Woodcarving is the easy part of this craft. The business and marketing…well, that’s an entirely different story!

Woodenware II

In my last post, I outlined the best methods, tried and proven, for destroying your investment in quality woodenware. Now I know that many “craftspeople” use absolute trash wood for their woodenware – stuff I’d be ashamed to put into my woodstove. But most of us create good quality ware and hope you can use it carefree for a long time.

Most woodenware is sold to you with a traditional food-safe finish of mineral oil. Mineral oil is available in your local pharmacy, is listed as USP, and is generally accepted as safe. However, most carvers use some variation of the oil finish. For example, some prefer almond oil ( also food-safe), and some use walnut oil ( I avoid walnut oil because some people have walnut allergies).
I, and others, sometimes add a tiny amount of beeswax ( food-safe) to the base oil.
It is not invasive for you to ask a carver or crafter what finishing materials they used. This spoon, spatula, bowl, or cutting board will contact the food you eat. I would avoid anything finished with an oil that might go rancid, including olive oil. Highly refined vegetable oil should be OK.

Once you own a traditionally finished piece of woodenware, you will need to know how to take care of it. You can wash it with a gentle scrubber in hot water and soap. You should carefully dry it off and not leave it immersed.

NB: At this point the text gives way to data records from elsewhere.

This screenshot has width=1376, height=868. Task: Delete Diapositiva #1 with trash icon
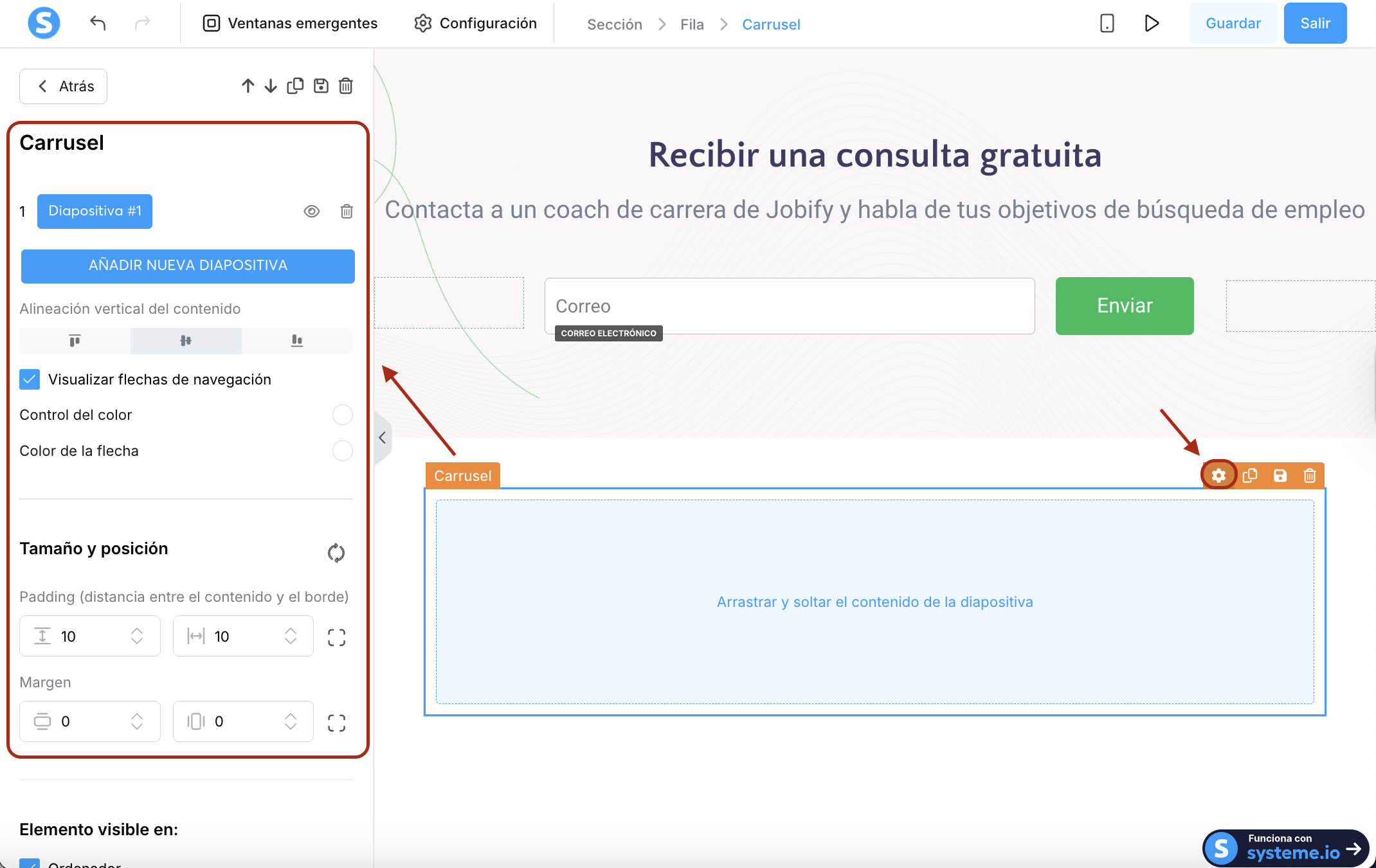coord(347,212)
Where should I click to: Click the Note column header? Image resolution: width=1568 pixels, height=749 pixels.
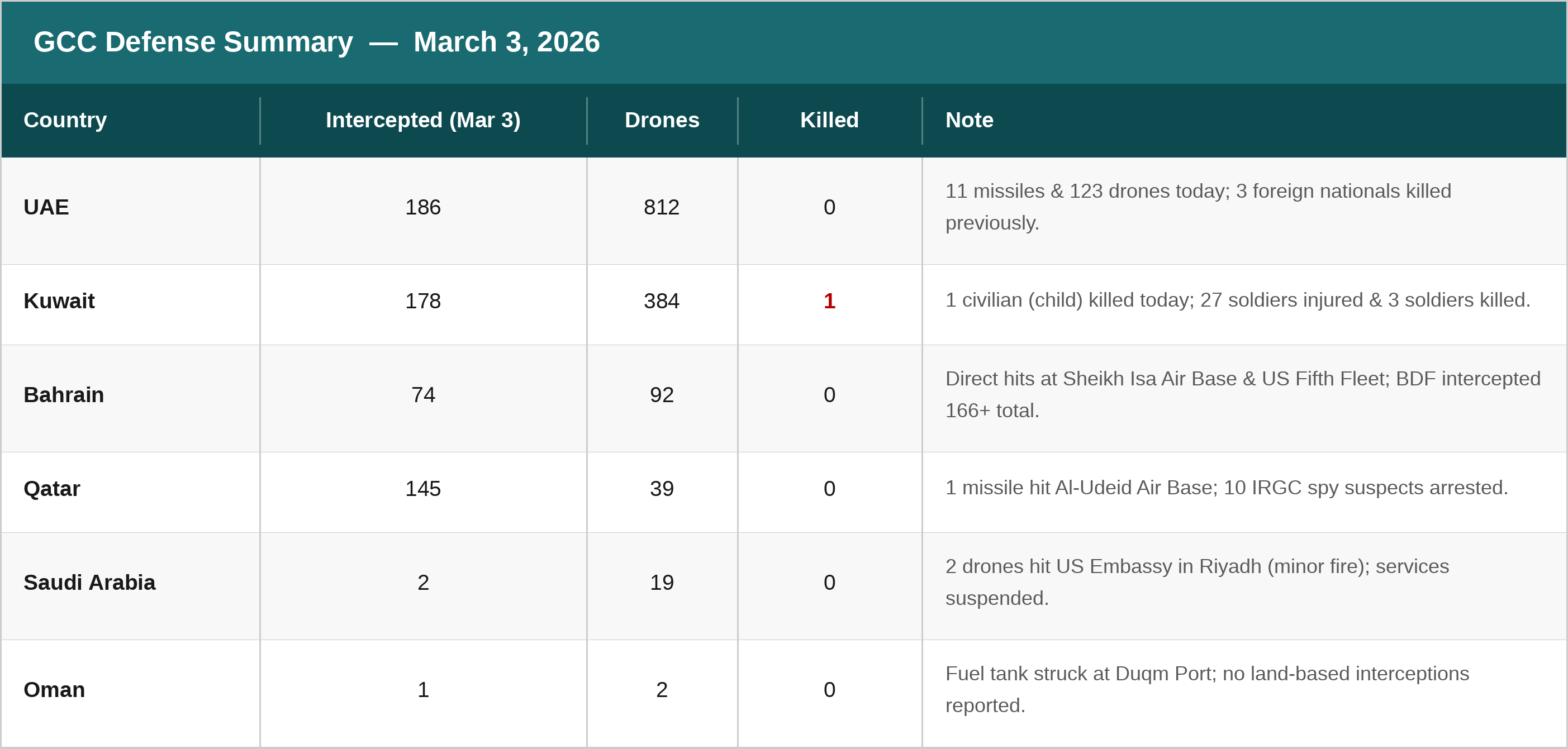click(x=969, y=120)
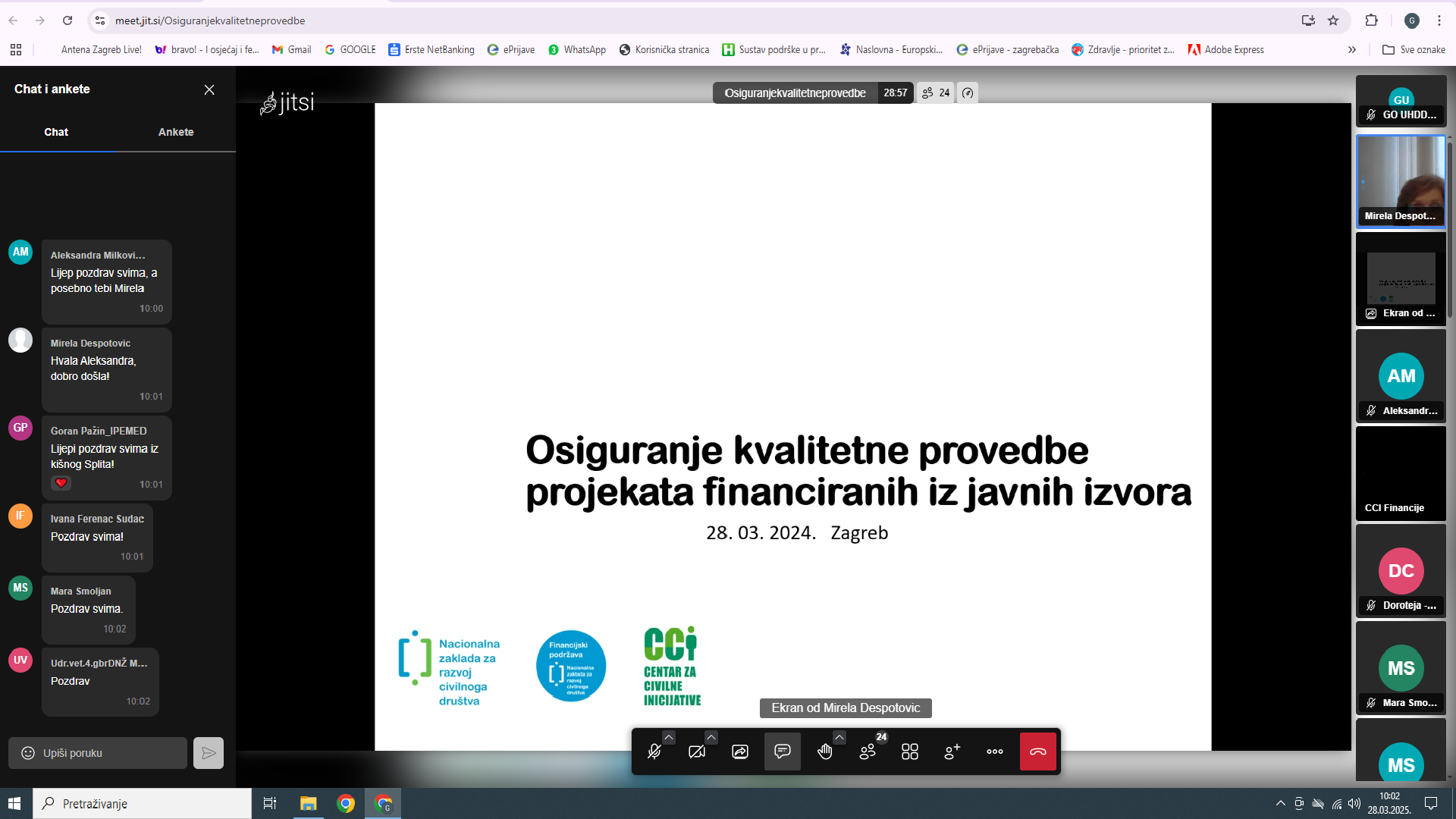Close the chat with the toolbar chat icon
1456x819 pixels.
coord(782,752)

Periodically you will need to recoat it with oil. I’d use a bit of mineral oil from the pharmacy. But you can find all sorts of spoon and bowl dressing oils in shops or on the internet. Mostly they are just mineral oil with some additives. I do not advise using anything with a scent. No matter how pleasing, the odor or smell can transfer to the food you are preparing. Be careful with tung oil unless you are confident it is food-safe. Labelings are inaccurate on some products. I have obtained food-grade tung oil from Lee Valley, but I am sure it’s available elsewhere. Just be cautious.
There are some non-traditional methods of coating woodenware that are beginning to appear. I have started to use a food-safe varnish from General Finishes. We’ve used it on woodenware in our kitchen with great success. I have begun to use it on the carved wooden bowls I make. I appreciate how durable the finish is and its appearance. But most spoons, spatulas, and cutting boards are still traditionally finished.

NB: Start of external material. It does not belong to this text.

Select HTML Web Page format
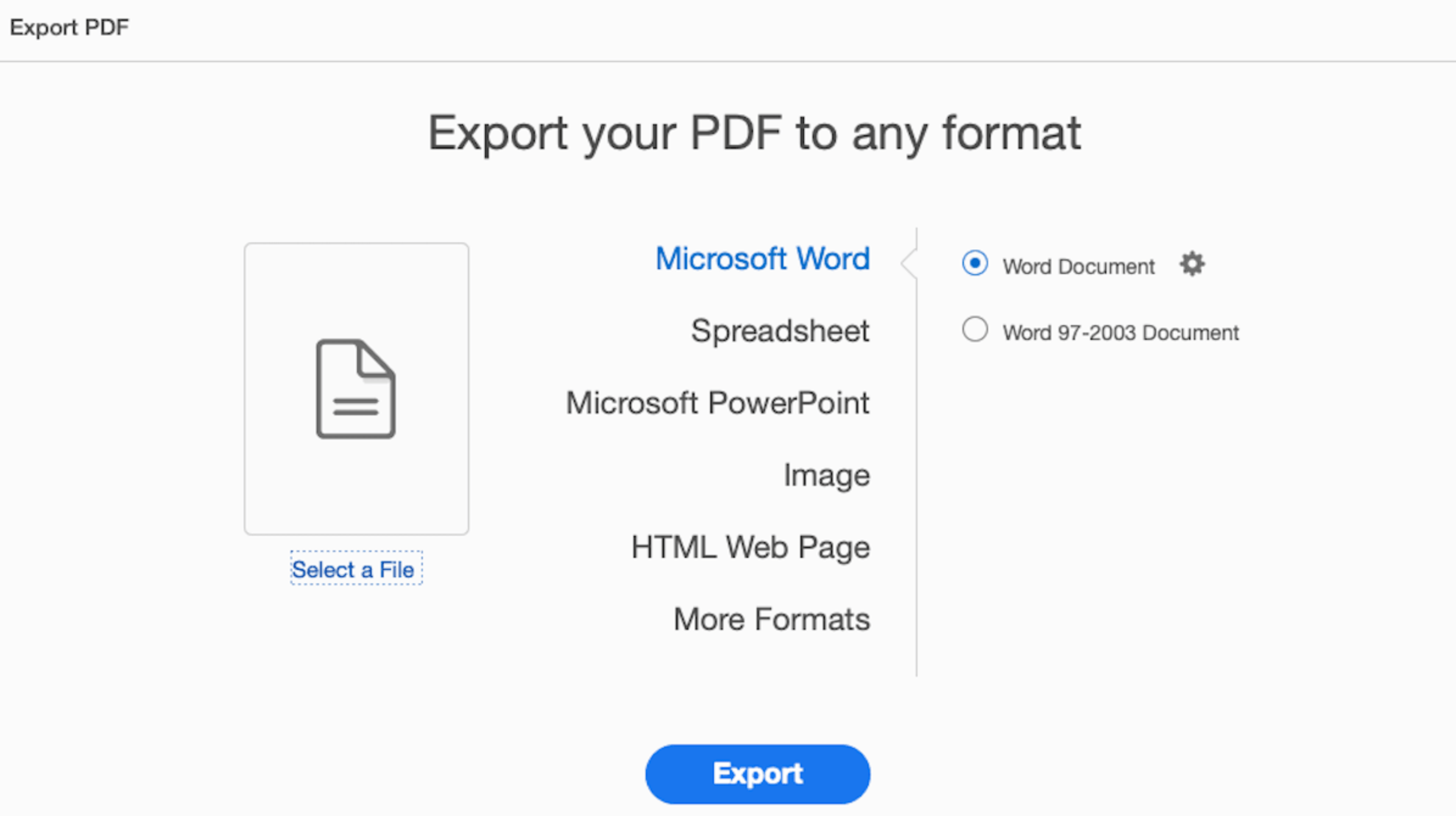The width and height of the screenshot is (1456, 816). pyautogui.click(x=750, y=547)
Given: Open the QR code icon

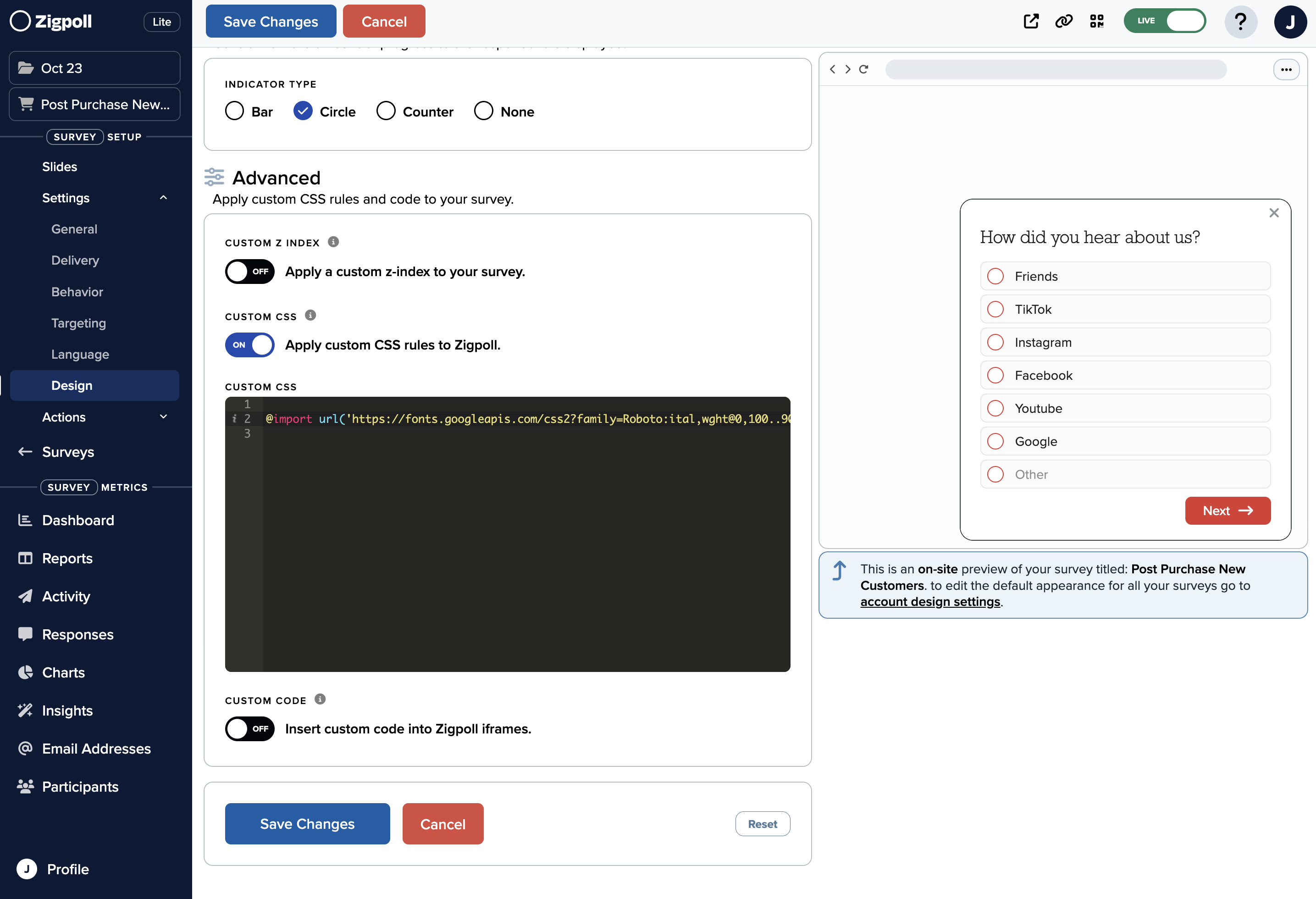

Now a word on woods that get used. Cherry, apple, maple, and ash are the primary woods that I use. Once in a while, I’ve also used lilac and redbud. In addition, you might find olive wood used, which is also food-safe, just not available to me on a routine basis.

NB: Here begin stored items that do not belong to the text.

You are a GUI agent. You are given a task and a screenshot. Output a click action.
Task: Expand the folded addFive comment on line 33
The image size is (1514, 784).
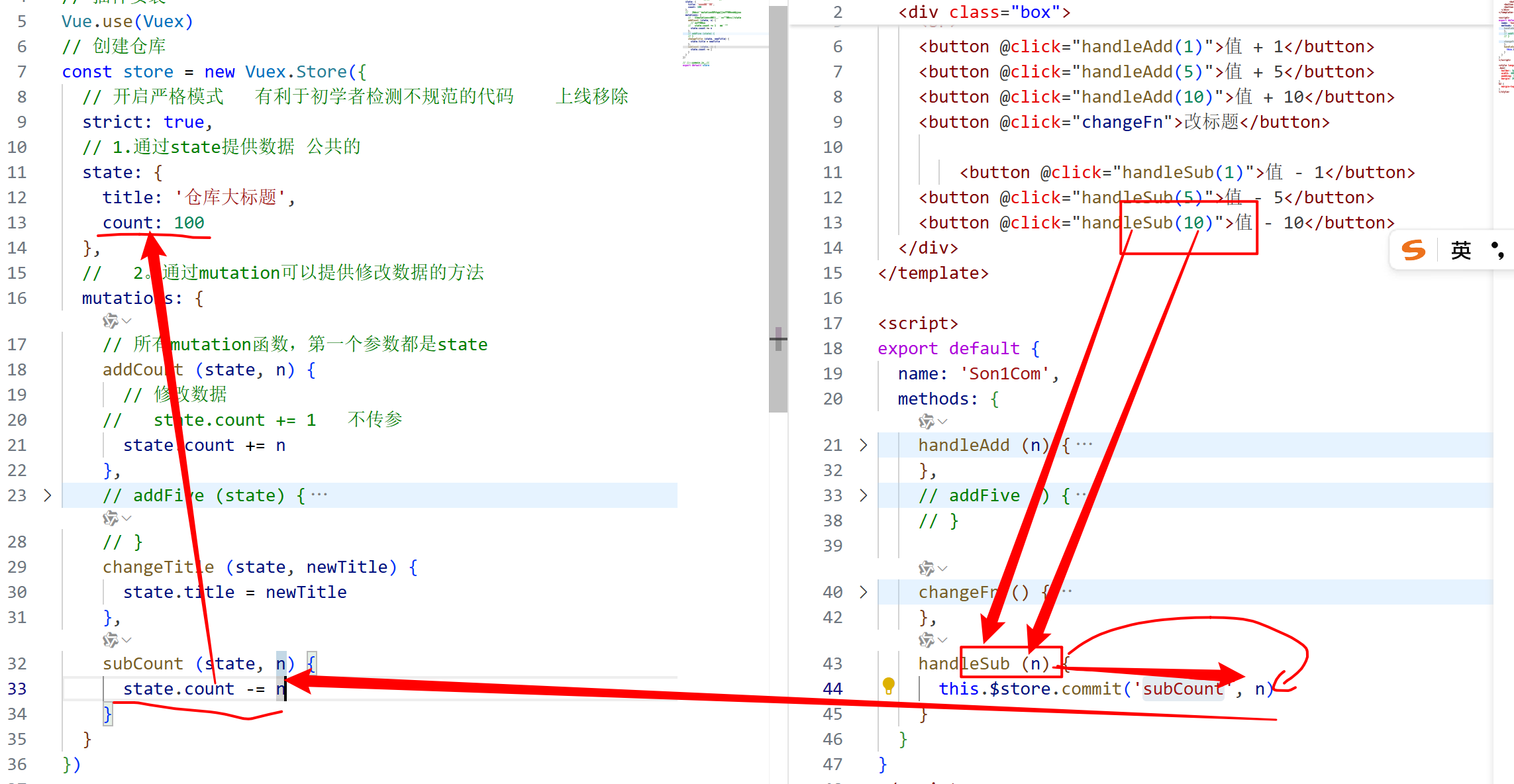coord(863,495)

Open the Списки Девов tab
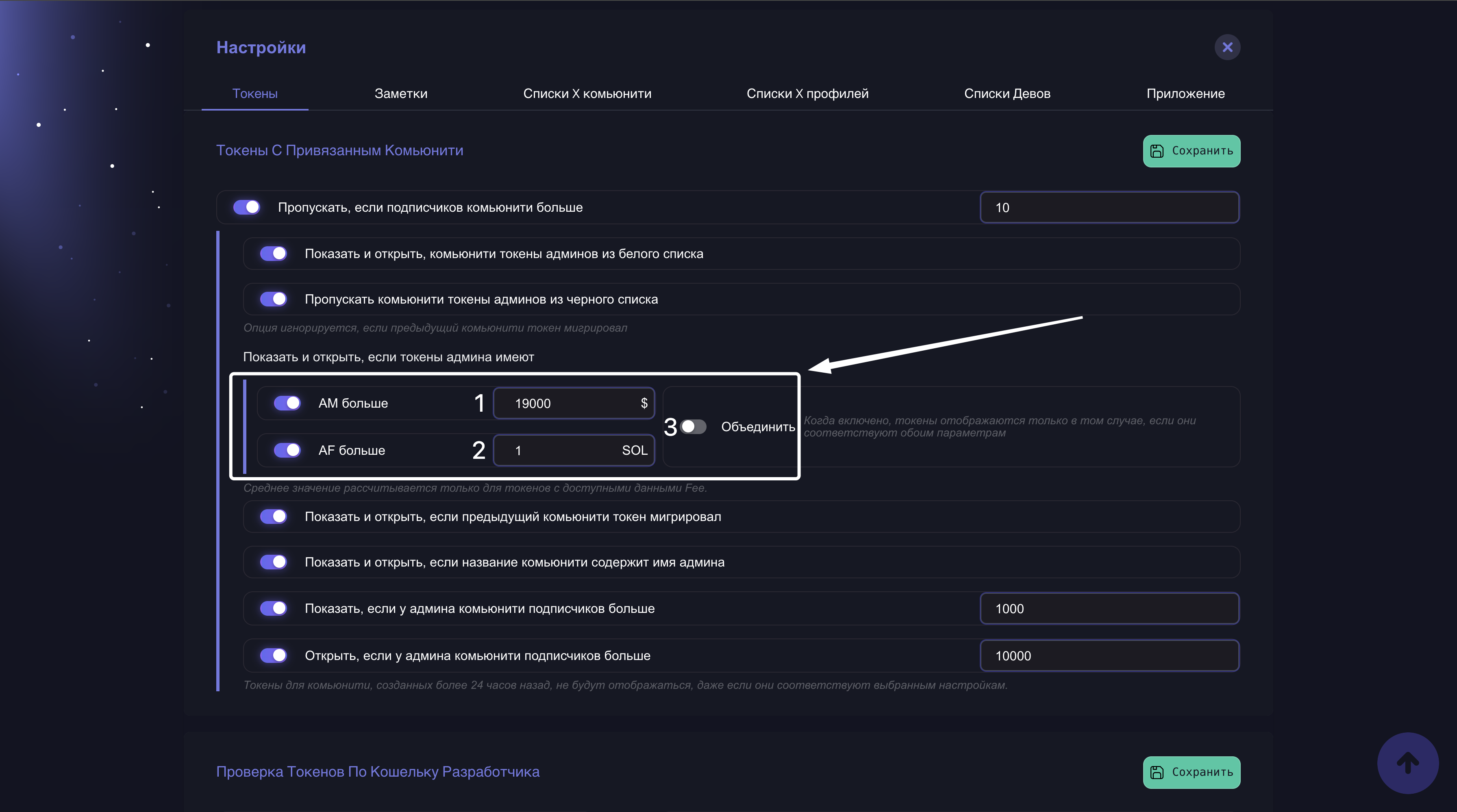point(1007,93)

I avoid tropical woods and woods where I cannot be sure of their food safety. This isn’t to say that they are not food-safe, just that If I do not know for sure, I’ll avoid using them. Besides, regionally available woods in my area are sustainably harvested and readily available through local sawyers.

Methods of work vary widely among carvers. Some use knives, gouges, and scrapers exclusively. Others use power tools.
I am in the middle. I shape the wooden blank on the bandsaw and rough out the spoon’s bowl with gouges.
I might refine the shape with knives or power tools depending on the grain. Sanding and burnishing are a mix of power and hand methods.

Most carvers like me make pretty individualistic products. We avoid making two of anything precisely alike. Nevertheless, there may be a sort of “family resemblance” – how the handle sweeps or the edging of the bowl is created.

Mass-produced woodenware sometimes strives to appear handmade, but unlike the resemblances in my work, the mass-produced items seem more like peas from the pod- produced by machines carving out duplicates. Don’t get me wrong; these may be perfectly adequate as woodenware. They are not handmade. If I was required to produce hundreds of pieces a day, I might be forced to do what the makers of mass-produced woodenware do. I am fortunate that my production is small.

I hope that this post has been useful and informative. Enjoy your woodenware!